Rheological studying the effect of reduced graphene oxide nanoparticles on the creep behavior of epoxy coating of pipelines: Part I—Constitutive equations

In this article, the creep behavior of pure and reinforced epoxy‐polyamine samples with different amounts of reduced graphene oxide (RGO) at two temperature levels of 28 and 40°C is investigated experimentally and analytically to develop the creep‐associated constitutive equations. Mechanical properties and creep behavior of samples are obtained by carrying out tensile and creep tests at different stress levels. The Burgers model and modified Burgers model are used to investigate the creep behavior of pure and reinforced epoxy.

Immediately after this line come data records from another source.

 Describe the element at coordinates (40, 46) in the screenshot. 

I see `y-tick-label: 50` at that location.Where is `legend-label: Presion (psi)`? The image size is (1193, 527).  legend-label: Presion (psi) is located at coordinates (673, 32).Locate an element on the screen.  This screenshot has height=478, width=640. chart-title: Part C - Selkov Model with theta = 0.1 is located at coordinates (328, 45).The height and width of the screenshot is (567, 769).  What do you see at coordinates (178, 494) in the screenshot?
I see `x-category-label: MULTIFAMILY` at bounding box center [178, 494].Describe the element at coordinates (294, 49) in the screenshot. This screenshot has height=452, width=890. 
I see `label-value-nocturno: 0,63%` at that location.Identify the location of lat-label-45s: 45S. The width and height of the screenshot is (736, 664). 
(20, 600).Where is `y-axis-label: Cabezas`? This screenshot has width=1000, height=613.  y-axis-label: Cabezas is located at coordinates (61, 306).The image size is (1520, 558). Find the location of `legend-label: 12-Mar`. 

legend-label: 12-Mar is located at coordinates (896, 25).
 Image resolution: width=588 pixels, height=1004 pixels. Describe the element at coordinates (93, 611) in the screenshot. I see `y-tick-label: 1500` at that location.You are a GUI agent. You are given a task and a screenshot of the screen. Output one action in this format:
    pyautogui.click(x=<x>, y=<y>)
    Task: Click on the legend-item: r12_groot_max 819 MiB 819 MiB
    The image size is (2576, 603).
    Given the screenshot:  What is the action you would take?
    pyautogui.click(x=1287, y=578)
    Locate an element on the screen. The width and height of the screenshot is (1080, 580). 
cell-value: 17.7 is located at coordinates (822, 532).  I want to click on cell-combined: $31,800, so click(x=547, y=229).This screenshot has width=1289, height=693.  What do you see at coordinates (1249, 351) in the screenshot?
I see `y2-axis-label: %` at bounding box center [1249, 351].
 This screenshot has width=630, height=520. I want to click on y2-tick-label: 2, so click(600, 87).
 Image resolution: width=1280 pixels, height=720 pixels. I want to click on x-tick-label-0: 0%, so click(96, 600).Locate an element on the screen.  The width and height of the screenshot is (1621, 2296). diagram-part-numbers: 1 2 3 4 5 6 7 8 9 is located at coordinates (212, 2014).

The experimental results show that the addition of 0.5% RGO increases the yield strength of the samples by 51% and the maximum strain by 20%. Also, by considering the production costs of reinforced epoxy, the sample reinforced with 0.5 wt% graphene is selected as the optimum added value of RGO nanoparticles which results in the desired failure load and creep resistance. Additionally, it is discovered that the modified Burgers model, albeit having a larger computing cost, can accurately simulate samples' creep behavior. Furthermore, Fourier transform infrared spectroscopy and scanning electron microscopy analyses are performed on the samples and it is found that the addition of RGO particles improves the microstructure of the reinforced samples. The creep behaviors of pure and reduced graphene‐oxide (RGO) reinforced epoxy‐polyamine samples are investigated. Creep behavior of samples is obtained by carrying out experimental tests. Based on the results, 0.5 wt% RGO is selected as the optimum added value. This improves the microstructure of the reinforced samples. It is shown that modified Burgers model can accurately simulate samples' creep behavior.